▶ Problem requirements
Print the line that has "West Costa del Sol property market (94, 1487)" in it, then every remaining line of the data, exactly and without anything extra.

---------- Source information ----------

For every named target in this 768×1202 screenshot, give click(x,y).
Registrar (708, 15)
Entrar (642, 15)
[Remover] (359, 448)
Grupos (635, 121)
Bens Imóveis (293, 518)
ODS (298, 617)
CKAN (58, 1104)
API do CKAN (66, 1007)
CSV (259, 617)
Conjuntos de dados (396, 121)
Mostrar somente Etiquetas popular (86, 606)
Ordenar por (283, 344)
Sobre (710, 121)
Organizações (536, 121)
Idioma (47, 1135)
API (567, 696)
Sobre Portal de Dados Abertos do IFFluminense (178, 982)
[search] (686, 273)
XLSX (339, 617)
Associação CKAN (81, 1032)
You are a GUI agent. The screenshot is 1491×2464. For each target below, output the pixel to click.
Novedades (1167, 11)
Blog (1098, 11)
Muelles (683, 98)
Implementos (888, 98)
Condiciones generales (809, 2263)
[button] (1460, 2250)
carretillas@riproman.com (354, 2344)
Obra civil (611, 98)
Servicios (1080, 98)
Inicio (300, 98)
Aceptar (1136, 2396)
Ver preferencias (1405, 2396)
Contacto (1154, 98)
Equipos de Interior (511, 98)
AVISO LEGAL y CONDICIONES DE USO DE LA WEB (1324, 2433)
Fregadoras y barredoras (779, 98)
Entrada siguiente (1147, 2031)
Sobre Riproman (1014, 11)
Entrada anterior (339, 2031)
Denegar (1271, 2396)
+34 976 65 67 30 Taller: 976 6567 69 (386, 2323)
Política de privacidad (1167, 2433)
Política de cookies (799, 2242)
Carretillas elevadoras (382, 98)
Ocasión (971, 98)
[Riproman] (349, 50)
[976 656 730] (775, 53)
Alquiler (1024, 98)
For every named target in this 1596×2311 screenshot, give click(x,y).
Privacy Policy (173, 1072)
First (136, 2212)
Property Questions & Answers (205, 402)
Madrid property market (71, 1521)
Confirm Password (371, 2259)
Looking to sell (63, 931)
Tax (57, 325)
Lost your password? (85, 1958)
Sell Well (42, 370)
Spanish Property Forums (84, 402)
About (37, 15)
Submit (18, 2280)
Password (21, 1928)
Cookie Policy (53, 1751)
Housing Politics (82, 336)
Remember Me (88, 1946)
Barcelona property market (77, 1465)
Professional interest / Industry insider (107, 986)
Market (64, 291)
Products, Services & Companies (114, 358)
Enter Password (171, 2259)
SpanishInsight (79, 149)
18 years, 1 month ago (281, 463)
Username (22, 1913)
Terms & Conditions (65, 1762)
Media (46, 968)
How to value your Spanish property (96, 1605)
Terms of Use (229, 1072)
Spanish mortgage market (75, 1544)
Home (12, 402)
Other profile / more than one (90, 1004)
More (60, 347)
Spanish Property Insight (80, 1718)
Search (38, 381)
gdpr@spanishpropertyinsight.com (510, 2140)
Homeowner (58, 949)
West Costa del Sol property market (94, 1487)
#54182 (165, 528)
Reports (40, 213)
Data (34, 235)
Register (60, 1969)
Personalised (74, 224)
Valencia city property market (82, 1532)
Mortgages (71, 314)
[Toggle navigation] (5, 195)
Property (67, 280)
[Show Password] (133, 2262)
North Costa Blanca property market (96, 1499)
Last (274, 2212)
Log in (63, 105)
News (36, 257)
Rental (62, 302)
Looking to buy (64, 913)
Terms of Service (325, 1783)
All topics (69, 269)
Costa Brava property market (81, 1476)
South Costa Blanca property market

----------

▶ Reply
West Costa del Sol property market (94, 1487)
#54182 (165, 528)
Reports (40, 213)
Data (34, 235)
Register (60, 1969)
Personalised (74, 224)
Valencia city property market (82, 1532)
Mortgages (71, 314)
[Toggle navigation] (5, 195)
Property (67, 280)
[Show Password] (133, 2262)
North Costa Blanca property market (96, 1499)
Last (274, 2212)
Log in (63, 105)
News (36, 257)
Rental (62, 302)
Looking to buy (64, 913)
Terms of Service (325, 1783)
All topics (69, 269)
Costa Brava property market (81, 1476)
South Costa Blanca property market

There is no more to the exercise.